Le moulin banal


Après avoir reçu sa seigneurie, François amena avec lui à l'Islet, ses fils Louis et Jacques. Lorsque ces derniers furent en âge de prendre leurs responsabilités et puisque notre ancêtre se sentait vieillir, il donna à Jacques une partie de la seigneurie, c'est-à-dire, des terrains situés à la limite de Cap-Saint-Ignace.

Louis prit possession des terrains où l'église a été construite et sur lesquels vit actuellement le dernier seigneur, Laurent. Quant à notre ancêtre François, il termina ses jours au milieu de sa seigneurie le long d'un ruisseau où il a probablement construit son moulin banal. (L'existence de ce moulin construit par notre ancêtre reste encore à prouver.)
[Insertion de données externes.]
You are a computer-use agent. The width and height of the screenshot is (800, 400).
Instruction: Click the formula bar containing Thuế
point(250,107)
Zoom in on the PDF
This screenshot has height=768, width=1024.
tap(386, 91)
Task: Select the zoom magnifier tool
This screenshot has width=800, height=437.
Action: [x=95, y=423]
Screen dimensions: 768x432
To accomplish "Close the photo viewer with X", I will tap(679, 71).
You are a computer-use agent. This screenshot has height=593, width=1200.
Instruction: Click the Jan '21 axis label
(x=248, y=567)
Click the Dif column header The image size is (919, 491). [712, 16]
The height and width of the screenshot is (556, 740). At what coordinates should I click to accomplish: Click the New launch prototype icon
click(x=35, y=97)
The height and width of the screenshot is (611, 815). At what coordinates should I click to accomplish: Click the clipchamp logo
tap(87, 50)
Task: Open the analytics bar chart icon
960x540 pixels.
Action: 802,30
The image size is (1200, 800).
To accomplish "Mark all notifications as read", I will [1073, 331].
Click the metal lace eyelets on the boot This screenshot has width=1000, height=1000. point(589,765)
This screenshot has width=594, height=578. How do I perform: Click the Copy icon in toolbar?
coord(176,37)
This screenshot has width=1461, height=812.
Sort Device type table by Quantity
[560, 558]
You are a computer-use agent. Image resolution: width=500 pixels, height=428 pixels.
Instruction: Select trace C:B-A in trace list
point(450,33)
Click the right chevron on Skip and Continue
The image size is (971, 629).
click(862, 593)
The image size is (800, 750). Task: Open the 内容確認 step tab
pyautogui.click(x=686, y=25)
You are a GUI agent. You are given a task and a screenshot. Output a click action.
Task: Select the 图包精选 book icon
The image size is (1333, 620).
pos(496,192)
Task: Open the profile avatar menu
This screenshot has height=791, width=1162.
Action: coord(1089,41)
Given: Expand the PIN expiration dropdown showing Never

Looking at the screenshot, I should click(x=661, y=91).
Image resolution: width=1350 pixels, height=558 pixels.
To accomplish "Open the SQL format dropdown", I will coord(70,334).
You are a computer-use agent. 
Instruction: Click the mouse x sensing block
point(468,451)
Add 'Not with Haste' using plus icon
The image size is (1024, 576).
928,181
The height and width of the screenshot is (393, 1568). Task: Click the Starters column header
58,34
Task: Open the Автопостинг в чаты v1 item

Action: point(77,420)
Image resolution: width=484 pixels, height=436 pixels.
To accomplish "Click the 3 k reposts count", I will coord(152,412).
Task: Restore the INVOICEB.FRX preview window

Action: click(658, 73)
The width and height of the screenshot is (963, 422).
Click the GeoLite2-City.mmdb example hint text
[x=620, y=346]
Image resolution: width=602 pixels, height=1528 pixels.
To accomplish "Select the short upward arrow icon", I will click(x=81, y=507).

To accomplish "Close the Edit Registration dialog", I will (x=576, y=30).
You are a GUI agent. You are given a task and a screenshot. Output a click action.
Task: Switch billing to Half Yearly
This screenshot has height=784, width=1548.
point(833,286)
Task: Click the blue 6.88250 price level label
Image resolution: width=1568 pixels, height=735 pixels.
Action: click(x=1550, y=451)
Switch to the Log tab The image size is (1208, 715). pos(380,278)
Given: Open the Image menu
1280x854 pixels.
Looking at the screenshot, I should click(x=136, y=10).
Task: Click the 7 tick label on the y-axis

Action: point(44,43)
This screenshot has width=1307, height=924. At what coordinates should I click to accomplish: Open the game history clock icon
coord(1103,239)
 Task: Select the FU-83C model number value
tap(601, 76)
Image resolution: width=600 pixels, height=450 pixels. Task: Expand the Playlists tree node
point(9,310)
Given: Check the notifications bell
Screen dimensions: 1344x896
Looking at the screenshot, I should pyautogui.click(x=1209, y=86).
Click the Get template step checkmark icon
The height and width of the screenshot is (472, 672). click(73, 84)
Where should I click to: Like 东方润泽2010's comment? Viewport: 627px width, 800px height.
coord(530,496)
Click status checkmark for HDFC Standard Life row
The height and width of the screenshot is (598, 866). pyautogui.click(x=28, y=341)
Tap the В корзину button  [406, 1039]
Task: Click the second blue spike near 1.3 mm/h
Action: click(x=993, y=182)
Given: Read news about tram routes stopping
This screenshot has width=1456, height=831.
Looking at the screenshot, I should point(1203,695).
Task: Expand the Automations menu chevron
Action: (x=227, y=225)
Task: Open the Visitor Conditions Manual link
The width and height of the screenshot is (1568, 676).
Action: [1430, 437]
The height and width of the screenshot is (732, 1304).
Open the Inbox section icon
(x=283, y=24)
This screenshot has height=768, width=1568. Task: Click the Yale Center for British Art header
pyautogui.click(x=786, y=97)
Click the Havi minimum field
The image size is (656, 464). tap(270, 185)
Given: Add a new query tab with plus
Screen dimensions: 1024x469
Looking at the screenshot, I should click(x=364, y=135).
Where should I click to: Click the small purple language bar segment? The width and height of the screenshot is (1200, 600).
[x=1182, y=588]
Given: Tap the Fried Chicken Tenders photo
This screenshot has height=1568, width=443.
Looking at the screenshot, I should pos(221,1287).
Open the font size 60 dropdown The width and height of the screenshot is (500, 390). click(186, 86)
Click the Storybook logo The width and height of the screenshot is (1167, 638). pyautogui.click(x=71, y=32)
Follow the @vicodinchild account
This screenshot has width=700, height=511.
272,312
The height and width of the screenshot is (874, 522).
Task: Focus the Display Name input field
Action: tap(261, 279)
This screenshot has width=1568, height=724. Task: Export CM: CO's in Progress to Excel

Les moulins de Cap-Saint-Ignace

Jusqu'à l'abolition de la tenure seigneuriale, en 1854, le seigneur était obligé de fournir un moulin à farine aux censitaires de sa seigneurie. De leur côté, les censitaires devaient, sous peine d'amende, faire moudre leur grain à ce moulin, moyennant redevance au seigneur d'un minot de grain par 14 moutures. C'est ce qu'on appelait le droit de banalité. Le moulin seigneurial était souvent désigné sous le nom de moulin banal.


Est-ce que tous les seigneurs de Cap-Saint-Ignace ont eu leur moulin banal? Notons que la seigneurie Vincelotte, qui est la plus grande et la principale seigneurie dans la paroisse, il y a eu deux moulins. Peut-être les autres seigneurs n'ont-ils pas usé de leur droit de banalité?